When I was young, success was not being rich but being a person of good repute: honest, hardworking, and willing to help others. We were taught stories in school about how presidents should be honest and of good character: stories about how George Washington confessed about cutting down the cherry tree and Abe Lincoln walking 3 miles at night to return 6 cents he had overcharged a customer.
Also, we held religious stories in common, like how it is easier for a camel to pass through the eye of a needle than a rich man to enter heaven. Yet now we have elected a rich man as our President, an inveterate liar and serial adulterer, who even stiffed the contractors who built his hotels and casinos. Nevertheless, somehow, he is revered by much of working-class America and applauded by religious conservatives.
This decline in morality is the result of many factors. Two immediately come to mind. The first is moral relativism, advocating an “anything goes” attitude, personified by Trump and his supporters. Interestingly, back in the 1960s, it was the conservatives who were blaming liberals in our universities for promoting such decadence.
However, those college professors were not advocating that facts don’t matter. What they were saying is that when you look closely at a text or a society, it soon becomes apparent that the truth people see depends on where they stand in society. A current situation that illustrates this divide is Black Life Matters protesters versus the police: Each side makes a different claim on what is true.
Of course, 1960s hippies have always been blamed for pursuing an “anything goes” morality.
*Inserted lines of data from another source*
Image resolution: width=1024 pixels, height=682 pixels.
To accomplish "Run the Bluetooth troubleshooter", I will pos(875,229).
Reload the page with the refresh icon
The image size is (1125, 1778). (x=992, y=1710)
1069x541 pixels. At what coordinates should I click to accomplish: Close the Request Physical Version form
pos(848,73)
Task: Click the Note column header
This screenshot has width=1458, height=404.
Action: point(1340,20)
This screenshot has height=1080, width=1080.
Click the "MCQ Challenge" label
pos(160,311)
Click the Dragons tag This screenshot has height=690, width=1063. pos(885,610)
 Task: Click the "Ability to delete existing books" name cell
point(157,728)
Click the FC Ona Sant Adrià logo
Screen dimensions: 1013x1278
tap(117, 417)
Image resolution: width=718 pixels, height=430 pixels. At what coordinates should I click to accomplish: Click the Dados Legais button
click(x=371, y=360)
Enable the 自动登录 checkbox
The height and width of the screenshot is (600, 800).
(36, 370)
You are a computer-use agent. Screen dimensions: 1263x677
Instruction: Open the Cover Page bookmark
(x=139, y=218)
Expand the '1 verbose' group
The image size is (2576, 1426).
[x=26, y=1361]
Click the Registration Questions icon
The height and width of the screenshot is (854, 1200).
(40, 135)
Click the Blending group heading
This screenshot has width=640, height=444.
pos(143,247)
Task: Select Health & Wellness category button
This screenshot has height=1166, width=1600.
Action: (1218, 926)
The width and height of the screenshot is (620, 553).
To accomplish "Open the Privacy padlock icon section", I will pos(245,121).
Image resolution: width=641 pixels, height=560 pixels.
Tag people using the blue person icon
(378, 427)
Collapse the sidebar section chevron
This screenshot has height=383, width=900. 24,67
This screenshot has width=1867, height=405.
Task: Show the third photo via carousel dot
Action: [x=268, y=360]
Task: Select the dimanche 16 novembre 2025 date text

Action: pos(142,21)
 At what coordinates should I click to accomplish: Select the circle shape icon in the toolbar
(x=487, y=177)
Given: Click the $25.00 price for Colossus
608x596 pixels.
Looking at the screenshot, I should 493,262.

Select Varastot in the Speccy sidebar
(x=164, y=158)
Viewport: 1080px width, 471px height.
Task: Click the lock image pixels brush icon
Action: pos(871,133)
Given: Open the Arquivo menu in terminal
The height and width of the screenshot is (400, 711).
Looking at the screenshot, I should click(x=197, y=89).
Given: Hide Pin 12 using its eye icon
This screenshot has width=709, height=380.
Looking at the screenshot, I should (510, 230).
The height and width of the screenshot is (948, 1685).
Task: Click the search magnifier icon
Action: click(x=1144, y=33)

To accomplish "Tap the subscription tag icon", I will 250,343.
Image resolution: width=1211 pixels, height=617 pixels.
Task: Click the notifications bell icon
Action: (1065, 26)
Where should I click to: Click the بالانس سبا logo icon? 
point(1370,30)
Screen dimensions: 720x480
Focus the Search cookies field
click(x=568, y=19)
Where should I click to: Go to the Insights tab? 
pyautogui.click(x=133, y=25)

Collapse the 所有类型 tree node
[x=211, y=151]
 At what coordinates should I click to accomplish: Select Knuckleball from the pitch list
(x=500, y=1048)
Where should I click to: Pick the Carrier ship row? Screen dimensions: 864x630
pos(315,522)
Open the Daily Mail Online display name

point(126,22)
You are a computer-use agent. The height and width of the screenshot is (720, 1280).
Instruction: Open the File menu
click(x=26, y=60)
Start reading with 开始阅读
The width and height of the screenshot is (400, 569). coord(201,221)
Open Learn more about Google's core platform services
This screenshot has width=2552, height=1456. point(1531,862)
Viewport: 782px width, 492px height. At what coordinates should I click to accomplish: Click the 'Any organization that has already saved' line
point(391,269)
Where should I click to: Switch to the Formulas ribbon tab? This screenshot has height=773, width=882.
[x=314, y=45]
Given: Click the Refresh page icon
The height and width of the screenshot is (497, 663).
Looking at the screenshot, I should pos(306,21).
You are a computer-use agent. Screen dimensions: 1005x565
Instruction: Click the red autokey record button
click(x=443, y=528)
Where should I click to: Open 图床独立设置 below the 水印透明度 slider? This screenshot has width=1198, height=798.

But one could make a strong case that we were experimenting, searching for a new caring, person-centered ethics, as opposed to the existing patriarchal model that dropped atomic bombs on Japan and killed millions of peasants in Vietnam.
Another signal event that helped usher in our moral decline happened 50 years ago this month when Milton Friedman, a leading economist, wrote a seminal essay that the New York Times Magazine called the “free market manifesto that changed the world.”1 In essence, he said forget about morality and ethics. In no uncertain terms, he asserted that business should not concern itself with the welfare of its workers or society at large; its sole responsibility is to make money. His call to arms spread like a virus.
Spurred on, in part, by his manifesto, the 1980s became known as the “Decade of Greed,” personifying avarice and an anything-goes attitude, according to the National Review.2 Meanwhile, our society continued to become more secular, with fewer people going to church. I don’t know if that is a lagging or leading indicator.
The contagion has now spread until it is the only game in town. Everything has become transactional. Forget the Golden Rule: if a transaction is profitable to a company or individual, go for it, no matter what the consequences to others.
From this brief history, it is evident that Trump is not the cause of our downfall, but a symptom of a distressing trend. I’ve been mulling what has gone wrong and what can be done to reverse the trend. Retrieved from dusty history, I came across a remedy: The Sovereignty of the Good, by Iris Murdoch, first published in 1970.
Murdoch, a novelist and moral philosopher who recently died at the age of 100, fought against cultural relativism. She looked back in time to her mentor, Plato, who believed in ultimate reality—but thought most people could only access it in low resolution, as shadows on the wall.
This transcendental reality, Murdoch says, is The Good, something we are all familiar with “by instinct…[t]he ordinary person understands some things are better than others.”3 But to fully appreciate the good, she agreed with Plato: one must work at it, as you do with any other endeavor. For example, to become good at mathematics: you must be introduced to the principles and practice them. All our religions recognize this need for practice.
Murdoch writes there is “a place both inside and outside religion for contemplating the good, not just by dedicated experts but by ordinary people.”4 The most important thing we must do is to get outside our anxiety-ridden minds: “to look right away from self towards a distant transcendent perfection, a source of uncontaminated energy, a source of new and quite undreamt-of virtue.”
“Our ability to act well when the time comes,” she says, “depends partly, perhaps largely, upon the quality of our habitual objects of attention.” For this reason, we should meditate, with a “just and loving gaze,” upon those things that appear to be good and beautiful.5
For the sake of my soul, crying out from the cauldron of incivility in which we find ourselves, I have pledged to follow Iris Murdoch toward her vision of the good.
3 Murdoch, Iris. The Sovereignty of Good (Routledge Great Minds) (p. 95). Taylor and Francis. Kindle Edition.